Né à Bir Zeit (Cisjordanie), ordonné prêtre en 1963, il a passé 25 ans dans une paroisse proche de Djénine avant de se voir proposer Gaza, coupé du diocèse et du monde. «Beaucoup ont refusé, le patriarche ne trouvait personne. J'ai accepté parce que je suis courageux. J'ai confiance en mon peuple.» Une lueur d'orgueil enflamme son regard. «Je suis considéré comme "le grand terroriste" parmi les prêtres: ils ont peur, pas moi.»
«Celui qui dit la vérité, qui trouve un peu de hardiesse dans sa parole pour dire au mal "tu es le mal", aux méchants "vous êtes méchants", il est mal considéré. C'est pour ça que je n'ai pas de permis pour quitter Gaza.»

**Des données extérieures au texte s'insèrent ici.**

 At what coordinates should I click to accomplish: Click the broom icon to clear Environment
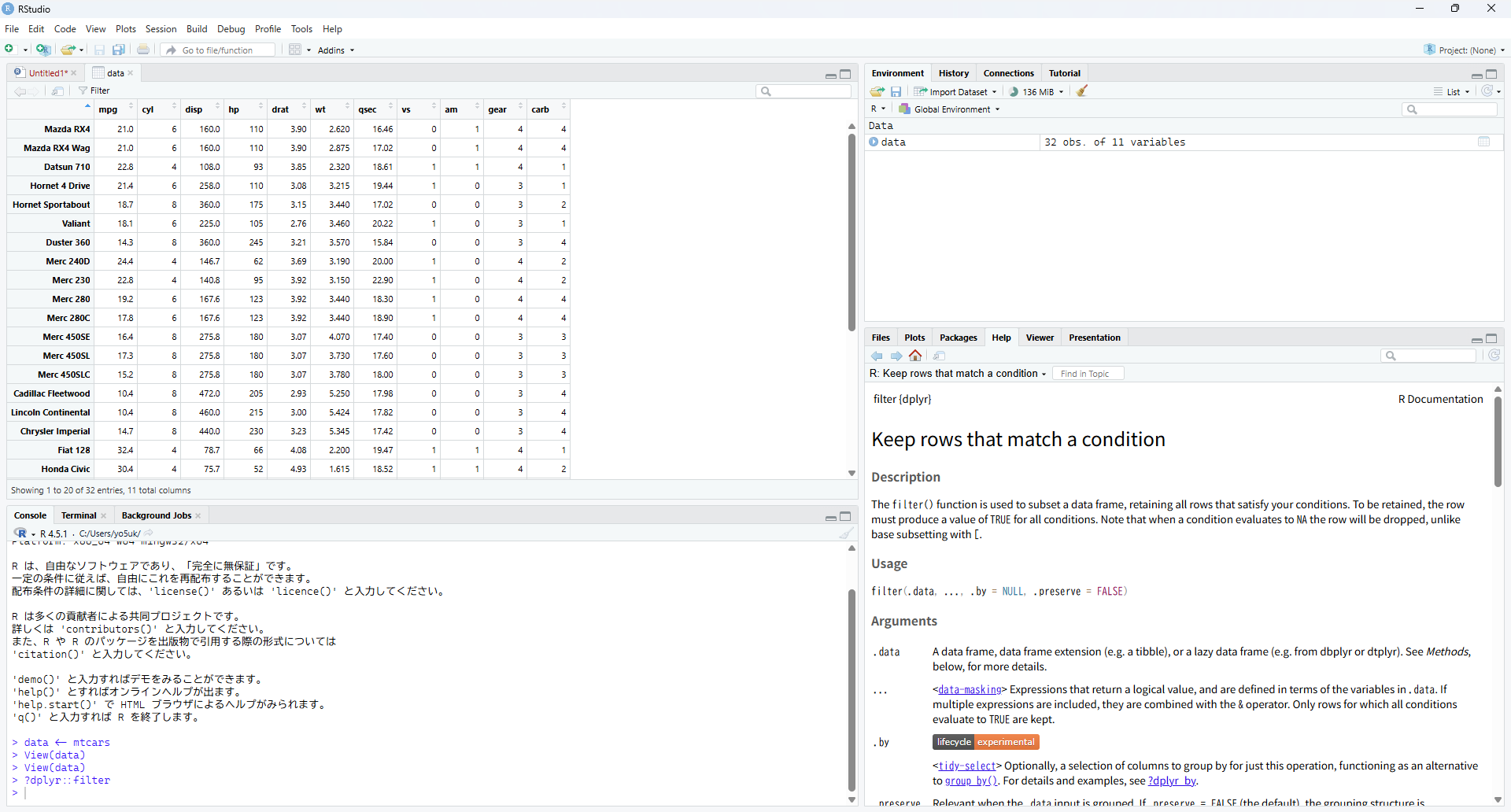tap(1083, 91)
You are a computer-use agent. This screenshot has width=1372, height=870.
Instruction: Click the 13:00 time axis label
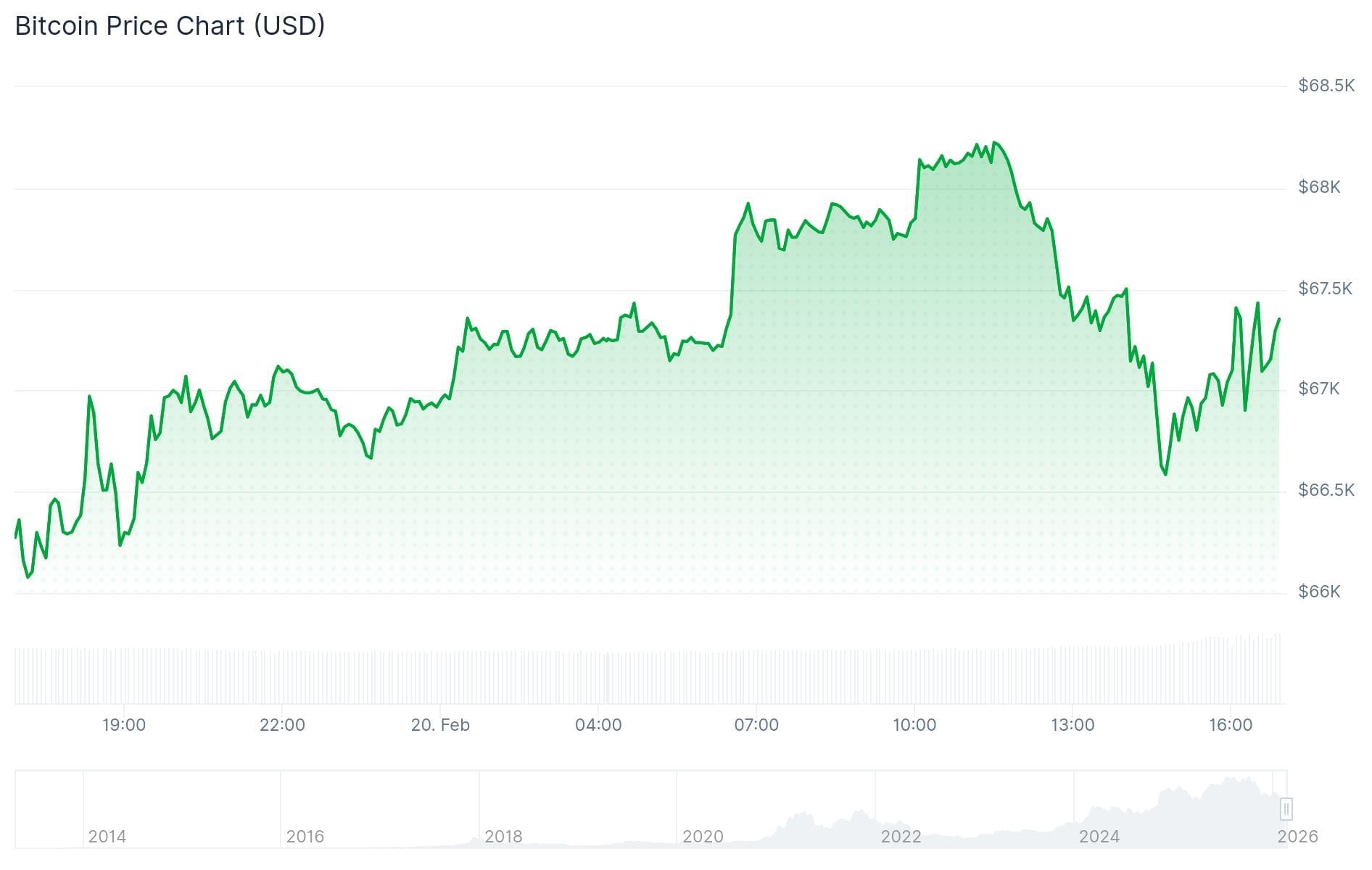tap(1073, 725)
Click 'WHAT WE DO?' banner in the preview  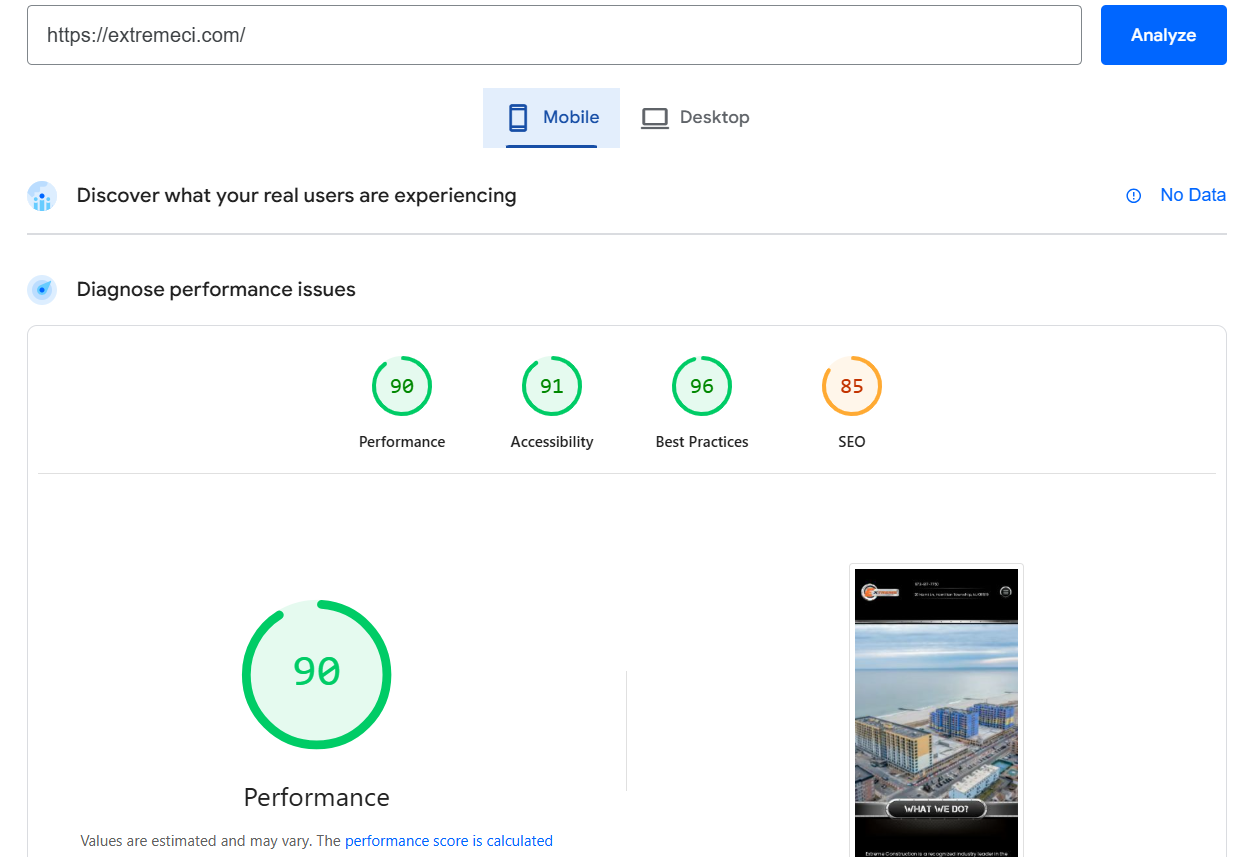(936, 809)
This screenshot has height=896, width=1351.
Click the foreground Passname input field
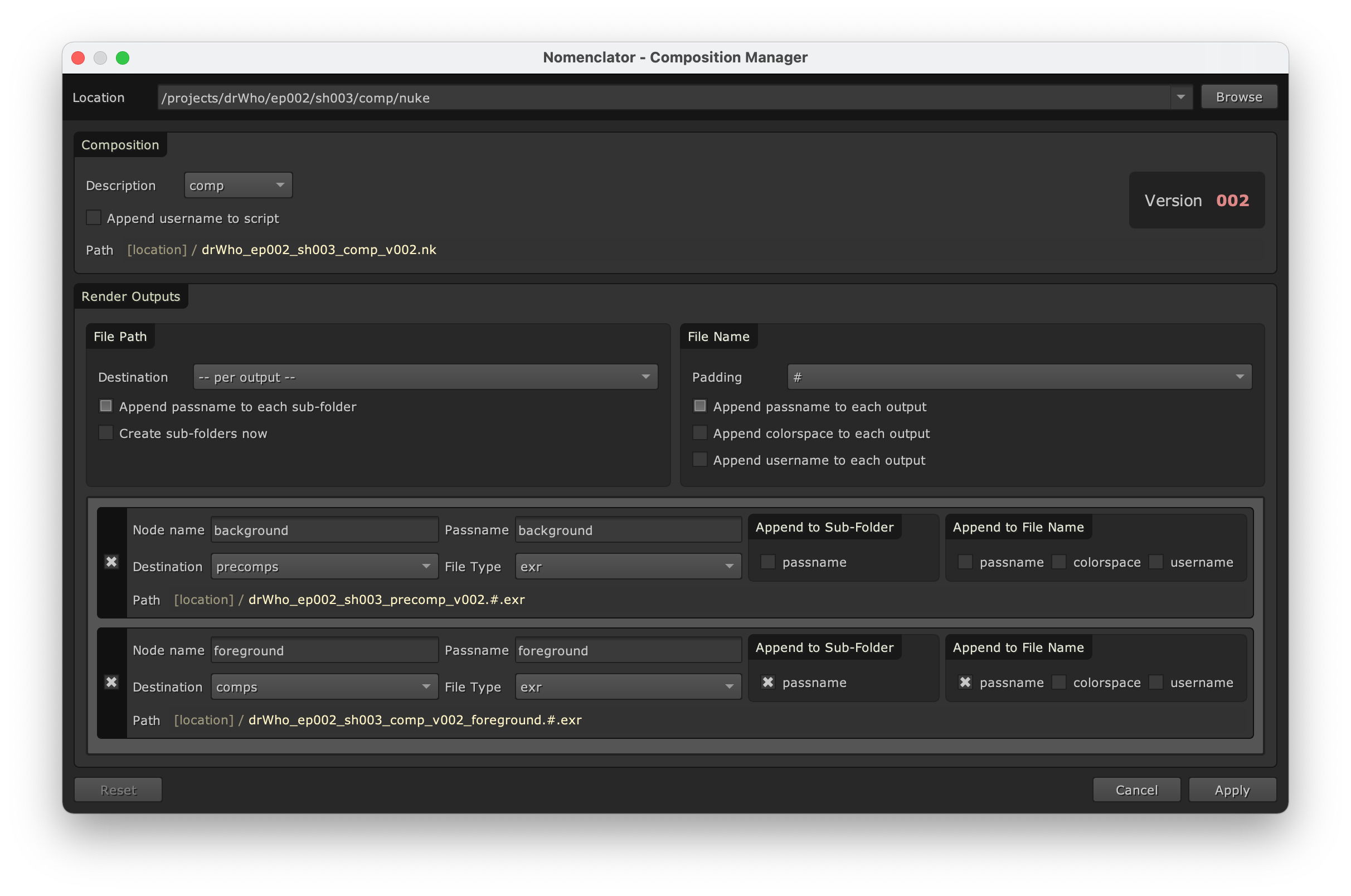[x=628, y=650]
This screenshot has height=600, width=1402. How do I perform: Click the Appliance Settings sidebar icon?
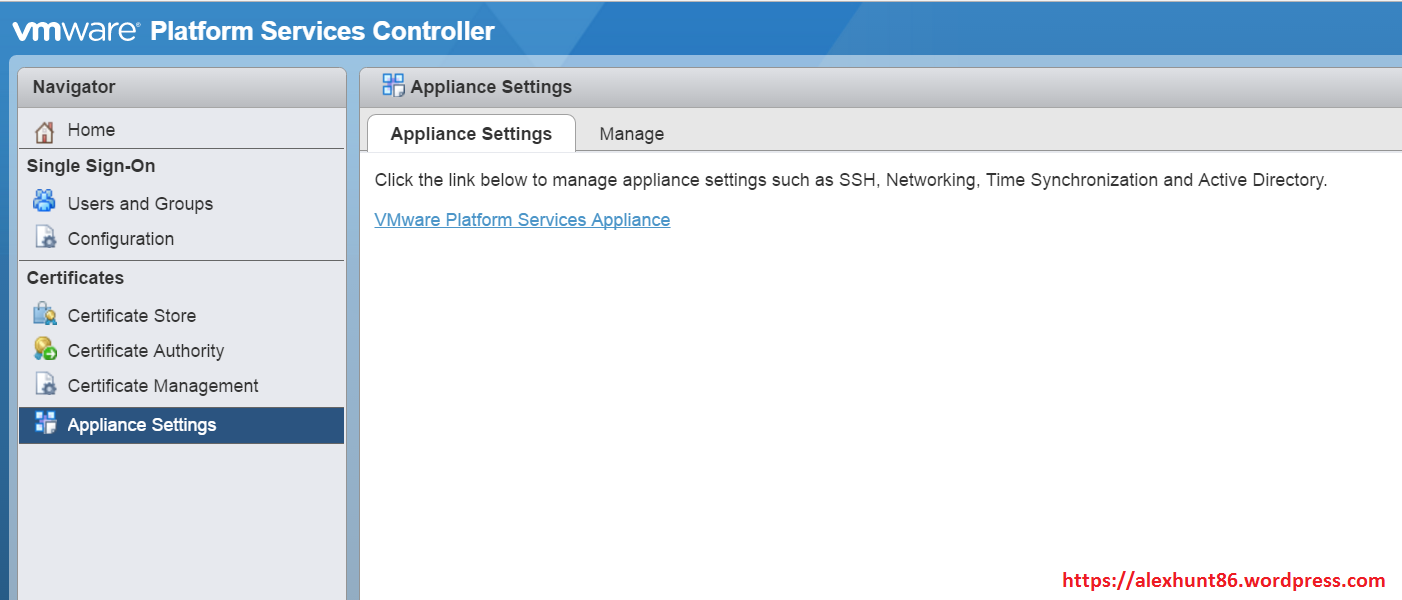45,424
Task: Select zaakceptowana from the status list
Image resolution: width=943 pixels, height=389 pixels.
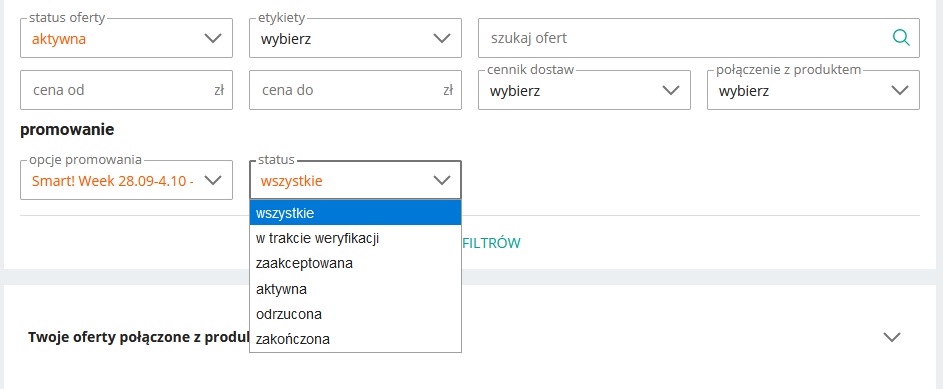Action: point(355,263)
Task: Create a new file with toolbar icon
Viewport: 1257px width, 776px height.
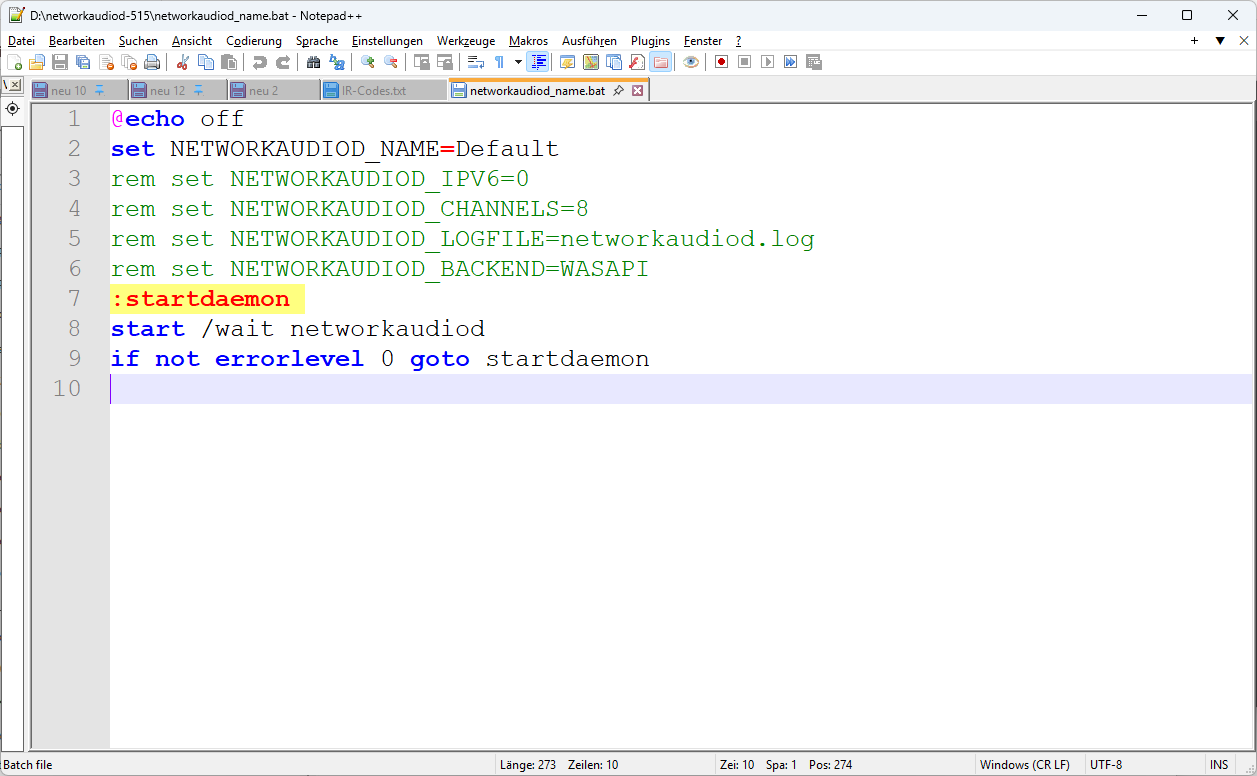Action: click(15, 62)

Le père Musallan a vécu les récents combats fratricides palestiniens, marqués notamment par l'assassinat de trois enfants d'un responsable du Fatah à Gaza, comme une nouvelle station de son chemin de croix.
«Nous avions un bus scolaire à côté de l'endroit où les enfants ont été mitraillés, dit-il. Nos élèves ont vu les petits sauter dans la voiture sous l'impact des balles. À cause du traumatisme, les préparatifs de Noël ont été annulés. On a démonté l'arbre. Les enfants disaient: "Papa Noël ne viendra pas cette année. Il a peur".»
Pour la première fois, la messe de minuit n'a pas eu lieu, remplacée par un modeste office à 19h, devant une audience clairsemée.
«Quand Israël tuait des gens pendant les fêtes de Noël, c'était un défi que d'aller à l'église pour dire que nous existons sur notre terre, soupire Manuel Musallan. Mais cette fois, j'ai peur de mon peuple qui tue mon peuple, du voisin qui tue le voisin. Et ça, je ne peux le défier...»
Le 17 décembre, le vieux curé a été élevé, sur décision papale, au rang de «monseigneur», désormais autorisé à se vêtir de pourpre et à porter en sautoir la grosse croix dorée.
«C'est un titre d'honneur pour me donner un peu de courage... Pour me garder encore quatre ans de plus ici, car ce n'est pas facile de trouver un prêtre qui accepte de venir à Gaza.»
Dimanche dernier, une quarantaine de fidèles et 13 nonnes ont assisté à la messe, dans la petite église décorée de fresques naïves, peintes en 1985 par un peintre italien rentrant du Togo. Mgr Musallan était à l'orgue électrique et a entonné «Il est né le divin enfant».
«Je suis à ma place. Dieu m'a choisi pour ce moment, pour cet endroit, pour ces gens, pour ces difficultés. Je suis l'homme de Dieu. Tout est bien.»